AI is becoming a bigger part of customer service, but without trust, adoption stalls. Join this session to explore how organizations are making AI more transparent, explainable, and usable for both customers and employees.

 - 11:00 am CT
Virtual

Please login or sign up for a UWEBC Member Account to register for or join this event.

Description

AI is rapidly reshaping customer service, from agent assist tools to fully automated interactions. While capabilities continue to advance, trust remains a critical factor in whether these tools deliver value. Customers and employees alike want to understand how decisions are being made, especially in higher-stakes interactions. Building transparency and explainability into AI experiences is a technical challenge, but it’s also essential for adoption, accountability, and long-term success.
 
Many AI systems operate as “black boxes,” making it difficult to clearly explain how or why a specific recommendation or action occurred. At the same time, organizations must balance speed, accuracy, and simplicity, without overwhelming users with too much information.
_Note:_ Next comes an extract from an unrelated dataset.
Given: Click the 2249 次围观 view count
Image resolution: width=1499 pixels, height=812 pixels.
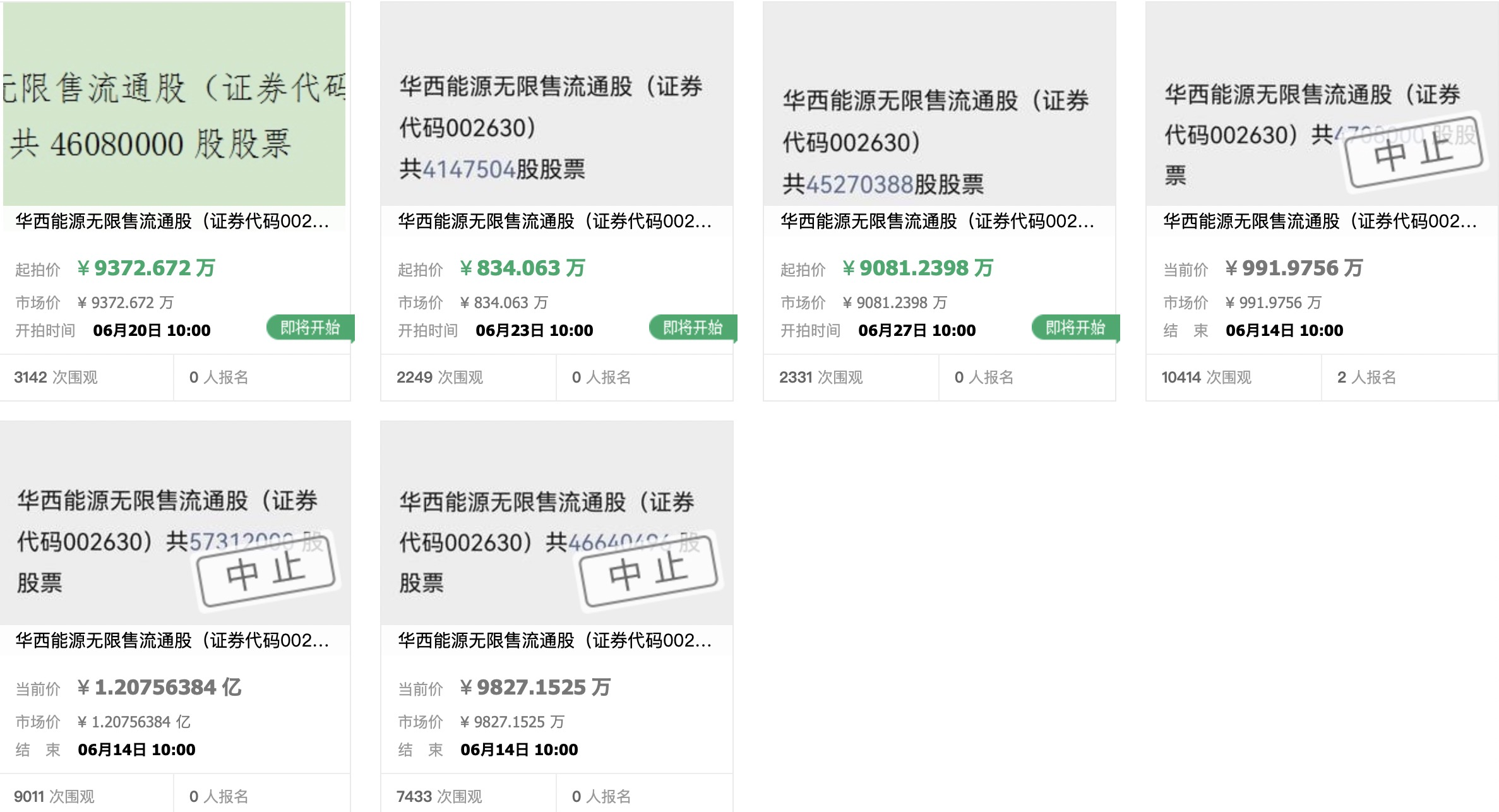Looking at the screenshot, I should 439,378.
Teams also face evolving expectations around governance, bias mitigation, and regulatory compliance, all while trying to integrate AI into existing workflows in a way that still allows for meaningful human oversight.
 
In this Customer Service peer group session, we’ll explore how organizations are approaching trust in AI through practical, real-world examples. Together, we’ll discuss ways to make AI interactions more transparent for customers, more usable for agents, and more accountable across the organization. As a group, we’ll endeavor to share what’s working, where challenges remain, and how to thoughtfully design AI-enabled experiences that people can understand and rely on.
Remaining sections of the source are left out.